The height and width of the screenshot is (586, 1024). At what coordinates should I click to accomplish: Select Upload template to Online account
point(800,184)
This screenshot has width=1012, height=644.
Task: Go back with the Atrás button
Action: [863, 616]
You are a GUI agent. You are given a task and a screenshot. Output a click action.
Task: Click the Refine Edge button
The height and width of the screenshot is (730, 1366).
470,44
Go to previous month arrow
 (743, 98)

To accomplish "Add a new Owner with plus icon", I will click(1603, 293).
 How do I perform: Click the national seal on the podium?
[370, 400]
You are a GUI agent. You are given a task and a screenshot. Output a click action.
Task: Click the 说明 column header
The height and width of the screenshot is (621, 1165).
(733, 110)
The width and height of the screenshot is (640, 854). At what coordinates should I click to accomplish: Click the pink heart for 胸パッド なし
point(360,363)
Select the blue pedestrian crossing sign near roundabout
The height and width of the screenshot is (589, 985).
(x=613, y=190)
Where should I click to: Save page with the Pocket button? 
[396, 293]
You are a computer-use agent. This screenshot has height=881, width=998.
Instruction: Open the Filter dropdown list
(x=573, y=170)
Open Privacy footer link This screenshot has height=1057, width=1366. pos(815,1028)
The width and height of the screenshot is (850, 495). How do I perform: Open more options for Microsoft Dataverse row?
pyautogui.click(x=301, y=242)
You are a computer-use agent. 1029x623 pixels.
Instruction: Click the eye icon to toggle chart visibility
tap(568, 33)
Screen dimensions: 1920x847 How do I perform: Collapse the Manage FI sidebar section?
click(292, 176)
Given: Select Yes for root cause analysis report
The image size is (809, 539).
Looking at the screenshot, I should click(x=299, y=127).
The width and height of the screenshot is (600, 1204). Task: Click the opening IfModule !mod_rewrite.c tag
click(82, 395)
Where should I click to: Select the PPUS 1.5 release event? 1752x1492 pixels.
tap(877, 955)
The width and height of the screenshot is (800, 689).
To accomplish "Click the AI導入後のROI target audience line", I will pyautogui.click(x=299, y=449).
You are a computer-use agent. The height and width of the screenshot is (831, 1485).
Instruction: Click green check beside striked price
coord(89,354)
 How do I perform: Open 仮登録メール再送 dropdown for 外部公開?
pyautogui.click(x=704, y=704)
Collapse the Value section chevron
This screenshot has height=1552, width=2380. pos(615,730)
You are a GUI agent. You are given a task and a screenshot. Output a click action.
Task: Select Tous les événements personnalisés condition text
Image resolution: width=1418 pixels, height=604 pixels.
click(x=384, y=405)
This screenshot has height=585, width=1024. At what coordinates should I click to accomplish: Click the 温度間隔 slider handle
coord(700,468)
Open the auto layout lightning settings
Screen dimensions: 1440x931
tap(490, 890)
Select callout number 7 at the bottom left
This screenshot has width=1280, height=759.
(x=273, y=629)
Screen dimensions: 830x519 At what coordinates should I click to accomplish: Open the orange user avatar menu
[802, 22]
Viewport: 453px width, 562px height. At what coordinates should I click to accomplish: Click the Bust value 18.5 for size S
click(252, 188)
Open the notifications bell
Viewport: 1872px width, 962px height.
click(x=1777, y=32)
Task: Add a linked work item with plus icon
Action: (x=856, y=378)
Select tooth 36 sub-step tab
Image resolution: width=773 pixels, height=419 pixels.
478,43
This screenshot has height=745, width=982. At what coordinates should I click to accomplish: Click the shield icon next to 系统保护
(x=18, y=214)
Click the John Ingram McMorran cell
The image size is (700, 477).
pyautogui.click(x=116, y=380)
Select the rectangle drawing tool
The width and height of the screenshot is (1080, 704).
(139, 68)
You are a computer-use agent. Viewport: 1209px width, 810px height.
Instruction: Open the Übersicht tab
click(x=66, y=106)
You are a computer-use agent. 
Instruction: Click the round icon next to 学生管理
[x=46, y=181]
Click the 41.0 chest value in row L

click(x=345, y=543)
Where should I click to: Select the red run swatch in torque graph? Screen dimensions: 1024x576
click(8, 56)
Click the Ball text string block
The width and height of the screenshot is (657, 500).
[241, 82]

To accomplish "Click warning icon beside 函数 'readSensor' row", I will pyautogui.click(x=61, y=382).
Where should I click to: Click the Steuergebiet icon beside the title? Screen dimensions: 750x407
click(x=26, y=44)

» TASK GOAL
Copy exactly. Include the line containing "The width and height of the screenshot is (657, 500)." and every later line through the end of the listing, and nothing else.

» ANSWER TO THIS EXERCISE
The width and height of the screenshot is (657, 500).
[241, 82]

To accomplish "Click warning icon beside 函数 'readSensor' row", I will pyautogui.click(x=61, y=382).
Where should I click to: Click the Steuergebiet icon beside the title? Screen dimensions: 750x407
click(x=26, y=44)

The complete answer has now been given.